If you have multiple displays, you can control a specific one:

import { ComputerDevice, agentForComputer } from '@midscene/computer';

// List all displays
const displays = await ComputerDevice.listDisplays();
console.log('Available displays:', displays);

// Connect to a specific display
const agent = await agentForComputer({
  displayId: displays[0].id,
});

Example Usage

Basic Mouse Operations

// Click at center of screen
await agent.aiAct('click mouse at center of screen');

// Move mouse to a specific location
await agent.aiAct('move mouse to top-left corner');

// Double-click
await agent.aiAct('double-click on the desktop icon');

// Right-click
await agent.aiAct('right-click to open context menu');

Keyboard Operations

// Type text
await agent.aiAct('type "Hello World"');

// Press keyboard shortcuts
if (process.platform === 'darwin') {
  await agent.aiAct('press Cmd+Space to open Spotlight');
  await agent.aiAct('type "Calculator" and press Enter');
} else {
  await agent.aiAct('press Windows key');
  await agent.aiAct('type "Calculator" and press Enter');
}

// Press function keys
await agent.aiAct('press Escape');
await agent.aiAct('press Enter');

Query Information

// Extract screen information
const info = await agent.aiQuery(
  '{hasDesktop: boolean, visibleApps: string[]}, check if desktop is visible and list visible apps'
);

// Locate elements
const position = await agent.aiLocate('the File menu');
console.log('File menu position:', position);

Complex Workflows

// Open an application and interact with it
await agent.aiAct('open Finder');
await agent.aiWaitFor('Finder window is visible');

await agent.aiAct('click on Documents folder');
await agent.aiAct('press Cmd+N to create new folder');
await agent.aiAct('type "My Project"');
await agent.aiAct('press Enter');

await agent.aiAssert('A folder named "My Project" exists');

Environment Check

You can check if your system is properly configured:

import { checkComputerEnvironment } from '@midscene/computer';

const env = await checkComputerEnvironment();
console.log('Platform:', env.platform);
console.log('Available:', env.available);
console.log('Displays:', env.displays);

if (!env.available) {
  console.error('Environment not available:', env.error);
}

FAQ

macOS: Script cannot control mouse or keyboard

macOS requires Accessibility permissions for keyboard and mouse control. Go to System Settings > Privacy & Security > Accessibility and enable the toggle for the application running your script (e.g., Terminal, iTerm2, VS Code, or WebStorm).

If you have already granted permission but it still doesn't work, try removing the app from the Accessibility list and re-adding it — macOS sometimes caches stale permissions.
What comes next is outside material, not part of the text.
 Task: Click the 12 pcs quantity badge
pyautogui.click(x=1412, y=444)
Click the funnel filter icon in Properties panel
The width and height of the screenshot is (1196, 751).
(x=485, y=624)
Windows: clicks have no effect on some apps

If the cursor moves to the correct position but clicks or key presses do nothing on a particular application — while other apps work fine — check whether the target app is running as Administrator (elevated). Windows UIPI blocks input injected from a lower-privilege process into an elevated window and drops it silently, with no error.

Prefer lowering the target application's privilege level first, for example by launching it without "Run as Administrator" or disabling any setting that always starts it elevated. If the target app must stay elevated, run the terminal or Node.js that launches Midscene as Administrator so it matches the target app's privilege level, then try again. System-level shortcuts such as Win+Tab are handled by the shell and keep working even when this happens, which is why keyboard shortcuts may appear to work while in-app clicks do not.

The health check logged at connection time prints this troubleshooting link when Midscene is not running as Administrator on Windows.

Linux: Screenshots or interactions fail on a headless server

A headless Linux environment (e.g. CI) has no physical display. You need to install Xvfb and ImageMagick, and enable headless mode:

sudo apt-get install -y xvfb x11-xserver-utils imagemagick
const agent = await agentForComputer({ headless: true });

Or set the environment variable:

MIDSCENE_COMPUTER_HEADLESS_LINUX=true npx tsx example.ts

API reference

This section documents the PC desktop-specific APIs provided by @midscene/computer.

For common APIs that work across all platforms, see Common API Reference.

Agent Creation

agentForComputer(opts?): Promise<ComputerAgent>

Create an agent for local desktop automation.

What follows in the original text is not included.